_What you should do_
A word-for-word transcription of the listing is all that is needed.

---------- Exercise input

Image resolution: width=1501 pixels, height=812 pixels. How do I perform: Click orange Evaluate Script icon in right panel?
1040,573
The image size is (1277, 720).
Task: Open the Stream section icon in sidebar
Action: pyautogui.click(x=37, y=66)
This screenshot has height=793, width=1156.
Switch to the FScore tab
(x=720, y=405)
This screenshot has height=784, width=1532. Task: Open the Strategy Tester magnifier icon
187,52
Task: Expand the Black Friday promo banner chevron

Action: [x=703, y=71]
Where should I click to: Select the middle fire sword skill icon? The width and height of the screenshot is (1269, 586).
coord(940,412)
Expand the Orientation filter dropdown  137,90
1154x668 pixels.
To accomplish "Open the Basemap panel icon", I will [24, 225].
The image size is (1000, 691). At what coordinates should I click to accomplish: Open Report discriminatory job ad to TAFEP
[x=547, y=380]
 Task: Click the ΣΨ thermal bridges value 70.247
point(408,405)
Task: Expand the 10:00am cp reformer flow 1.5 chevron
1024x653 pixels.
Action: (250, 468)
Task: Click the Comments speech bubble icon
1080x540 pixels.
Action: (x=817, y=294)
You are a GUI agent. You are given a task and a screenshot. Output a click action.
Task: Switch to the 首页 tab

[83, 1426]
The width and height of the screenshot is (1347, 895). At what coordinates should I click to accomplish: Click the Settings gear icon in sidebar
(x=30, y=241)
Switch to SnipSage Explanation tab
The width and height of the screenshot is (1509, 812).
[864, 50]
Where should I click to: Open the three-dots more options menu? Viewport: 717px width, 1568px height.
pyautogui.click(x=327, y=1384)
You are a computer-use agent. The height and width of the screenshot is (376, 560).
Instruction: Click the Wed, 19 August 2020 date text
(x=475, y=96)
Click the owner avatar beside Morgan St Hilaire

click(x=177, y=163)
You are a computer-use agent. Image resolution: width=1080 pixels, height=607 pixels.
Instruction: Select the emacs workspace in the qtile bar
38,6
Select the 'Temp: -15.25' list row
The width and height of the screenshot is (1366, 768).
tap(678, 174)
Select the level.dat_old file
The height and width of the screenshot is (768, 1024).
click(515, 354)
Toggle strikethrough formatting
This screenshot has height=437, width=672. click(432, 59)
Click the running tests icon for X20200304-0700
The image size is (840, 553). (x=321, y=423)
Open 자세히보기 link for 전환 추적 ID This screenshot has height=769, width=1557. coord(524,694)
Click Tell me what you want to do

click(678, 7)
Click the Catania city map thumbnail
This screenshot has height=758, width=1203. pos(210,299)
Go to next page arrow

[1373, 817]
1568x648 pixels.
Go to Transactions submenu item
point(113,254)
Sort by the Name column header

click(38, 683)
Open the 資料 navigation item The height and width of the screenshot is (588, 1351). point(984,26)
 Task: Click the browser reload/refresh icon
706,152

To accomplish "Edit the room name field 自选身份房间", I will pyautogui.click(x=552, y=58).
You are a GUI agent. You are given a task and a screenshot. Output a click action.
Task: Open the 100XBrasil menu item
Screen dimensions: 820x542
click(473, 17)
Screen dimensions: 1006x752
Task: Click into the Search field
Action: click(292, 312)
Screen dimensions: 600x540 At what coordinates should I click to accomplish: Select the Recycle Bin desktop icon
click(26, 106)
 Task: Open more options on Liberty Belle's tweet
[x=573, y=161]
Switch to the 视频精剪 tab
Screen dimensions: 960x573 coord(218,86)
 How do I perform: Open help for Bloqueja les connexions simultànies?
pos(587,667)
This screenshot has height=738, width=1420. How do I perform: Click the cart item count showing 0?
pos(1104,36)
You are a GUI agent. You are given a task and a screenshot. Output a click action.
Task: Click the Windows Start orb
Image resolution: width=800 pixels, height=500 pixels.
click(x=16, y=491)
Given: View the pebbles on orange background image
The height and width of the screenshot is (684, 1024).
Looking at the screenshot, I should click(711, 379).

--------------------

_Final answer_
Image resolution: width=1501 pixels, height=812 pixels. How do I perform: Click orange Evaluate Script icon in right panel?
1040,573
The image size is (1277, 720).
Task: Open the Stream section icon in sidebar
Action: pyautogui.click(x=37, y=66)
This screenshot has height=793, width=1156.
Switch to the FScore tab
(x=720, y=405)
This screenshot has height=784, width=1532. Task: Open the Strategy Tester magnifier icon
187,52
Task: Expand the Black Friday promo banner chevron

Action: [x=703, y=71]
Where should I click to: Select the middle fire sword skill icon? The width and height of the screenshot is (1269, 586).
coord(940,412)
Expand the Orientation filter dropdown  137,90
1154x668 pixels.
To accomplish "Open the Basemap panel icon", I will [24, 225].
The image size is (1000, 691). At what coordinates should I click to accomplish: Open Report discriminatory job ad to TAFEP
[x=547, y=380]
 Task: Click the ΣΨ thermal bridges value 70.247
point(408,405)
Task: Expand the 10:00am cp reformer flow 1.5 chevron
1024x653 pixels.
Action: (250, 468)
Task: Click the Comments speech bubble icon
1080x540 pixels.
Action: (x=817, y=294)
You are a GUI agent. You are given a task and a screenshot. Output a click action.
Task: Switch to the 首页 tab

[83, 1426]
The width and height of the screenshot is (1347, 895). At what coordinates should I click to accomplish: Click the Settings gear icon in sidebar
(x=30, y=241)
Switch to SnipSage Explanation tab
The width and height of the screenshot is (1509, 812).
[864, 50]
Where should I click to: Open the three-dots more options menu? Viewport: 717px width, 1568px height.
pyautogui.click(x=327, y=1384)
You are a computer-use agent. The height and width of the screenshot is (376, 560).
Instruction: Click the Wed, 19 August 2020 date text
(x=475, y=96)
Click the owner avatar beside Morgan St Hilaire

click(x=177, y=163)
You are a computer-use agent. Image resolution: width=1080 pixels, height=607 pixels.
Instruction: Select the emacs workspace in the qtile bar
38,6
Select the 'Temp: -15.25' list row
The width and height of the screenshot is (1366, 768).
tap(678, 174)
Select the level.dat_old file
The height and width of the screenshot is (768, 1024).
click(515, 354)
Toggle strikethrough formatting
This screenshot has height=437, width=672. click(432, 59)
Click the running tests icon for X20200304-0700
The image size is (840, 553). (x=321, y=423)
Open 자세히보기 link for 전환 추적 ID This screenshot has height=769, width=1557. coord(524,694)
Click Tell me what you want to do

click(678, 7)
Click the Catania city map thumbnail
This screenshot has height=758, width=1203. pos(210,299)
Go to next page arrow

[1373, 817]
1568x648 pixels.
Go to Transactions submenu item
point(113,254)
Sort by the Name column header

click(38, 683)
Open the 資料 navigation item The height and width of the screenshot is (588, 1351). point(984,26)
 Task: Click the browser reload/refresh icon
706,152

To accomplish "Edit the room name field 自选身份房间", I will pyautogui.click(x=552, y=58).
You are a GUI agent. You are given a task and a screenshot. Output a click action.
Task: Open the 100XBrasil menu item
Screen dimensions: 820x542
click(473, 17)
Screen dimensions: 1006x752
Task: Click into the Search field
Action: click(292, 312)
Screen dimensions: 600x540 At what coordinates should I click to accomplish: Select the Recycle Bin desktop icon
click(26, 106)
 Task: Open more options on Liberty Belle's tweet
[x=573, y=161]
Switch to the 视频精剪 tab
Screen dimensions: 960x573 coord(218,86)
 How do I perform: Open help for Bloqueja les connexions simultànies?
pos(587,667)
This screenshot has height=738, width=1420. How do I perform: Click the cart item count showing 0?
pos(1104,36)
You are a GUI agent. You are given a task and a screenshot. Output a click action.
Task: Click the Windows Start orb
Image resolution: width=800 pixels, height=500 pixels.
click(x=16, y=491)
Given: View the pebbles on orange background image
The height and width of the screenshot is (684, 1024).
Looking at the screenshot, I should click(711, 379).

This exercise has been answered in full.